Flavored cigars, which have become increasingly common over the years, appeal to teens due to their fruity flavors and because packaging is designed to look similar to many popular candies, said Emme Chavez, teen outreach specialist for the Hispanic Tobacco Prevention Network in Wisconsin.
“Plus they’re extremely cheap,” Chavez said.
A recent Center for Disease Control (CDC) study found that more than 40 percent of teens who smoke use candy-flavored cigars and cigarettes. The report, published in the Journal of Adolescent Health, is the first to measure the percent of youth smoking the products.
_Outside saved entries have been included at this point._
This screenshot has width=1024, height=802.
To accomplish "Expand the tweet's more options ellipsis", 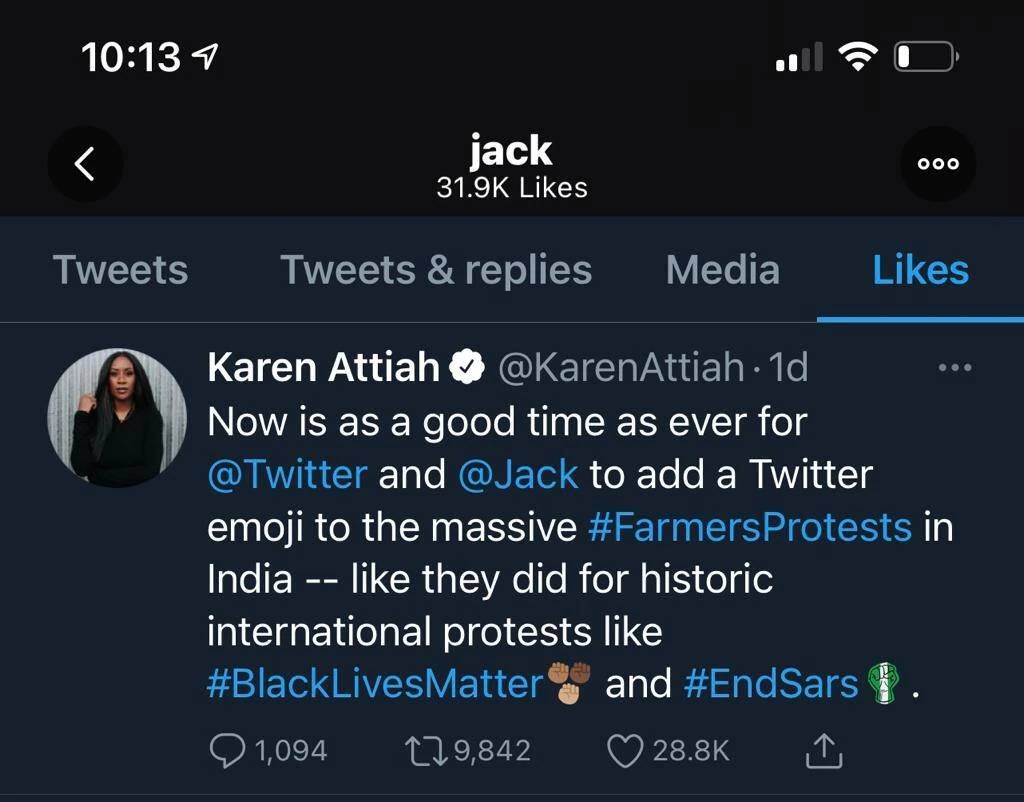I will 954,368.
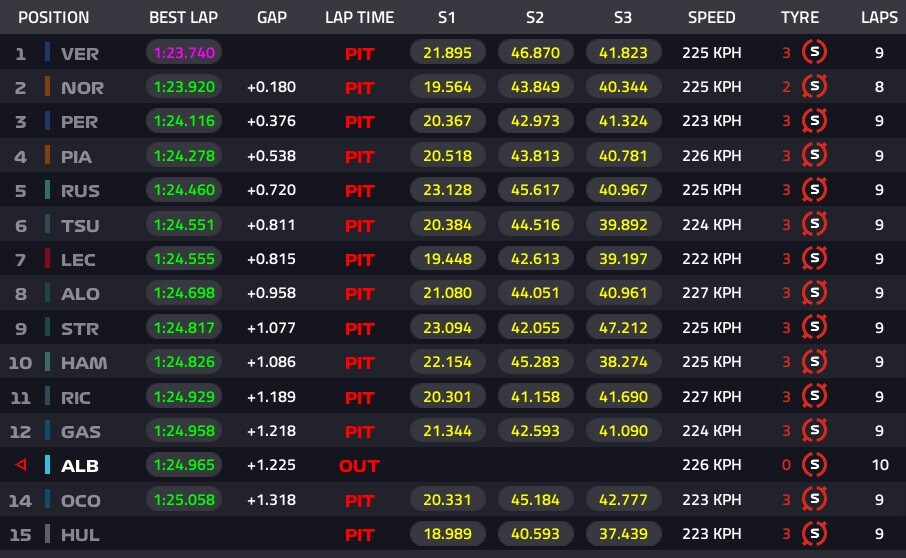Click the OUT status for ALB
906x558 pixels.
coord(359,465)
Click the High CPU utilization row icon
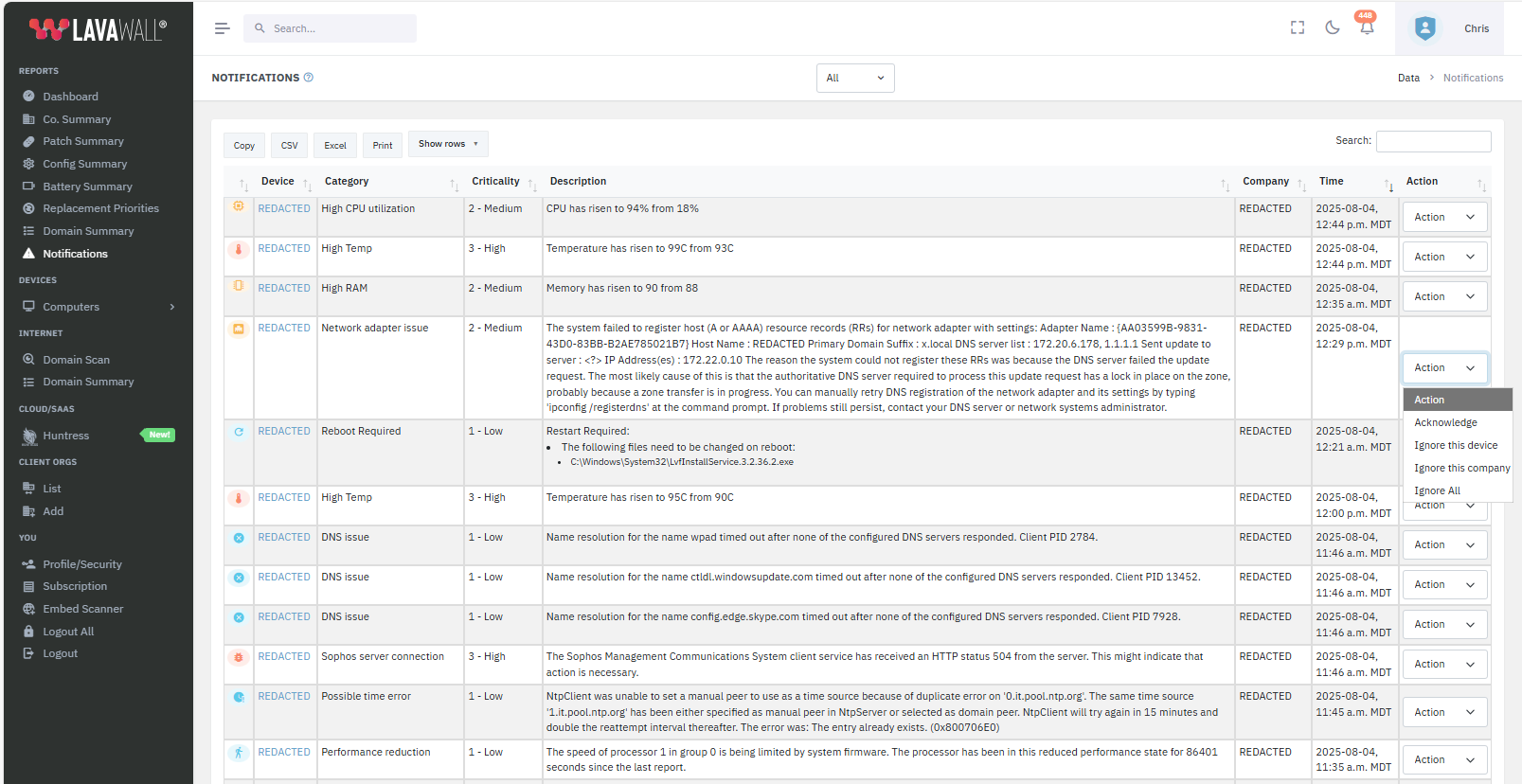 click(x=239, y=206)
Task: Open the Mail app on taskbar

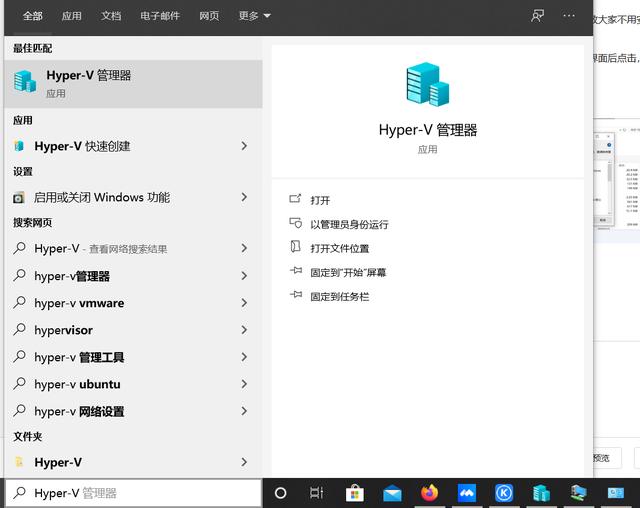Action: pyautogui.click(x=392, y=493)
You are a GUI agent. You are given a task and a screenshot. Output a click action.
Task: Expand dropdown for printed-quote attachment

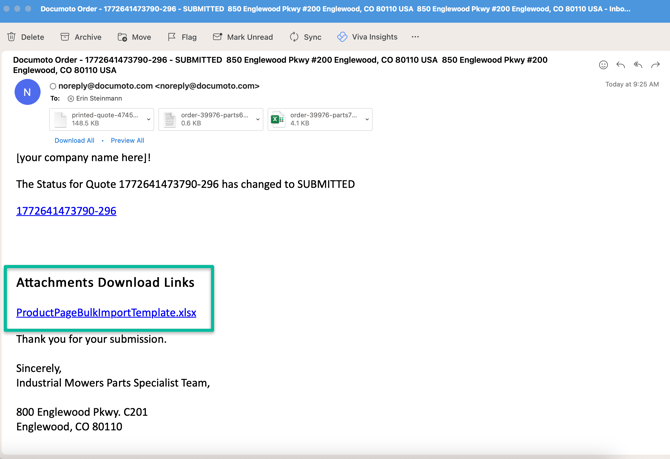pos(149,120)
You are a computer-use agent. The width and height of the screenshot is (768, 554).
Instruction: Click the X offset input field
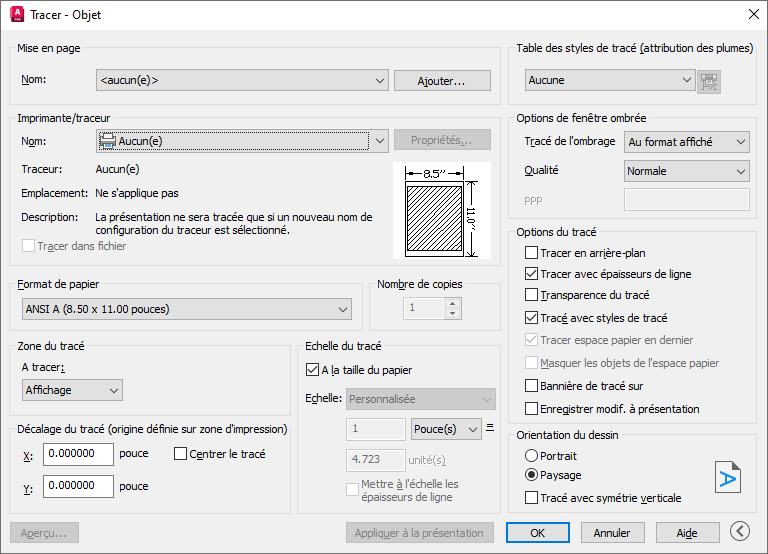[78, 454]
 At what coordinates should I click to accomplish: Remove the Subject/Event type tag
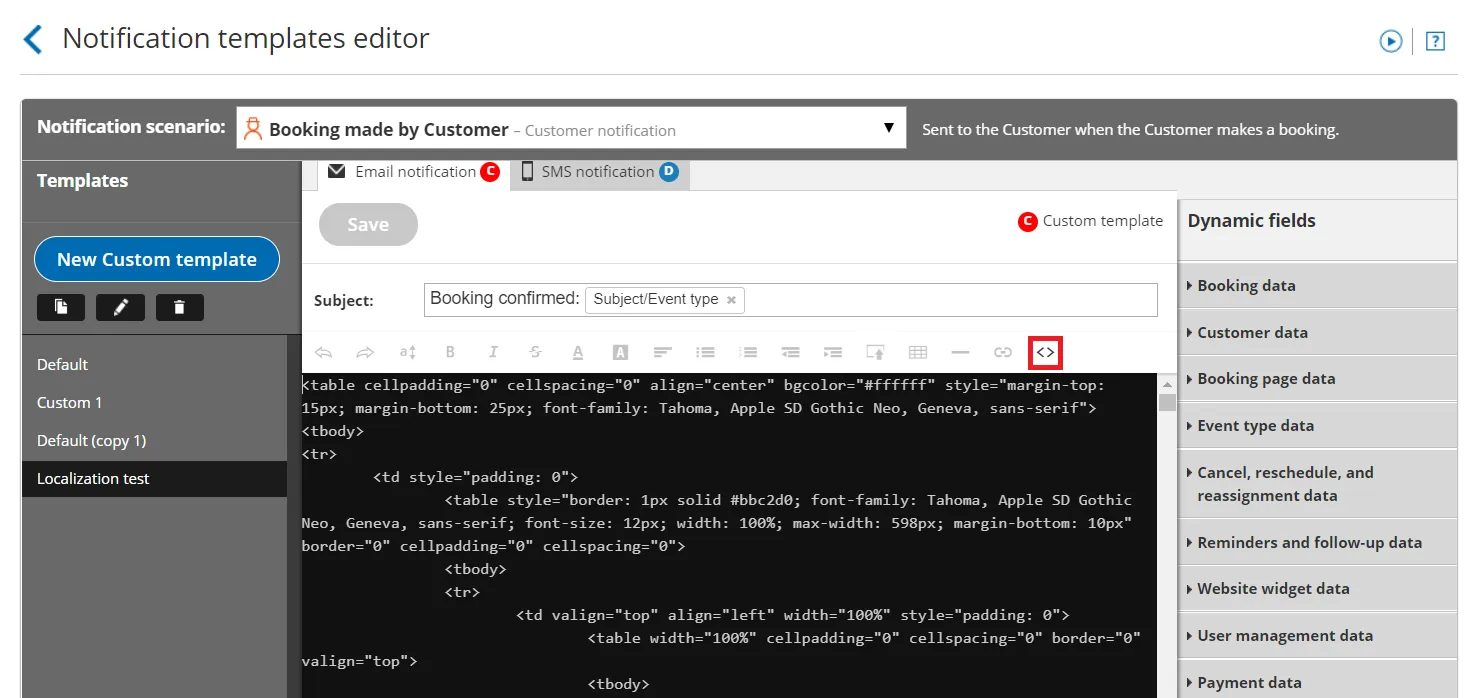pyautogui.click(x=731, y=300)
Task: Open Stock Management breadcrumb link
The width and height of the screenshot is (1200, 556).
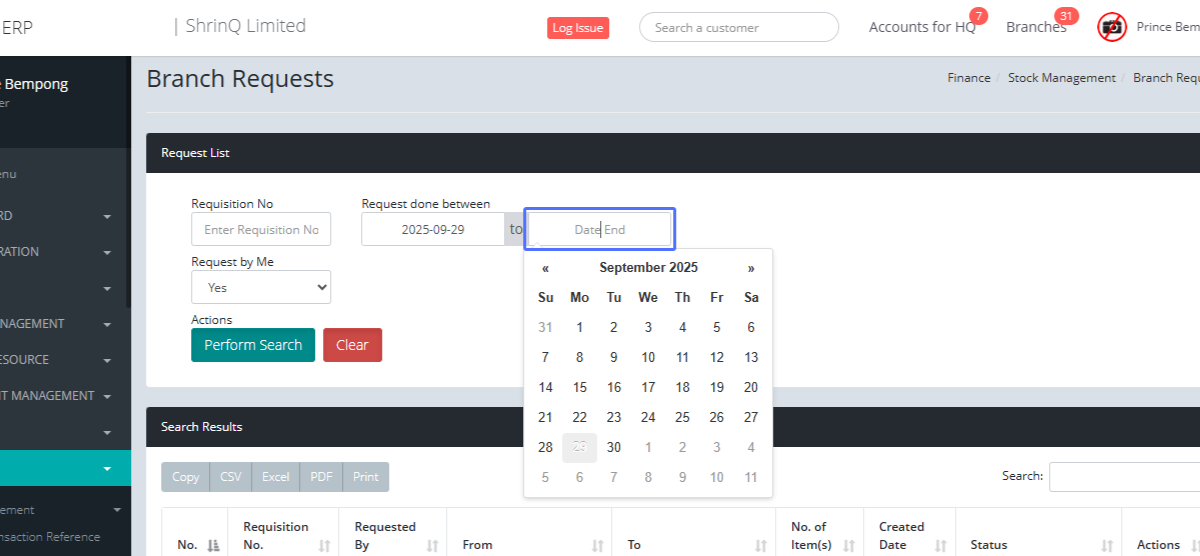Action: [1061, 78]
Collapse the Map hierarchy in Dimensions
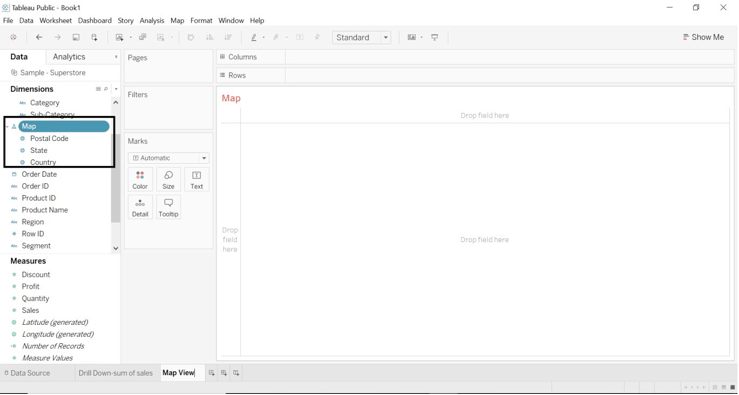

The study also found that 60 percent of teens who smoked flavored cigars didn’t plan on quitting.
The report warns that masking a tobacco product’s taste doesn’t make using it less dangerous.
“Flavored or not, cigars cause cancer, heart disease, lung disease and many other health problems,” stated Tom Frieden, CDC director, in a press release.
Teens get their hands on candy-flavored cigarettes and cigars from shop owners who ignore the law, or by asking adults to purchase the products for them, said Tina Rivera, program coordinator at the Tobacco Prevention Program at UMOS.
States tax flavored cigars and cigarettes at lower rates than regular cigarettes, making them more affordable for cash-strapped teens, added Chavez. For example, one store near South 9th and West Mitchell streets sells a three pack of large grape-flavored cigars for a dollar.
The “Backpack Tobacco Act,” proposed recently in the Wisconsin state legislature, would close the tax loophole. If approved, the legislation would equalize the tax rates for all tobacco products.
Tobacco products are illegal to purchase or use for anyone less than 18 years old, but 12 percent of Wisconsin teens smoke, according to CDC data.
“I’ve gone into stores and bought a flavored cigarillo (cigar),” said Marlon Tirado, 18, who participated in a program two years ago aimed at identifying South Side shopkeepers selling tobacco products to minors. Tirado volunteers with Rivera and is a member of the Fighting Against Corporate Tobacco teen group.
Rivera said shop owners target kids, often placing flavored cigars and cigarettes on shelves near candy or on the front counter.
She calls the practice “immoral,” adding, “Parents can barely tell the difference between the flavored cigars and candy so how are kids supposed to?”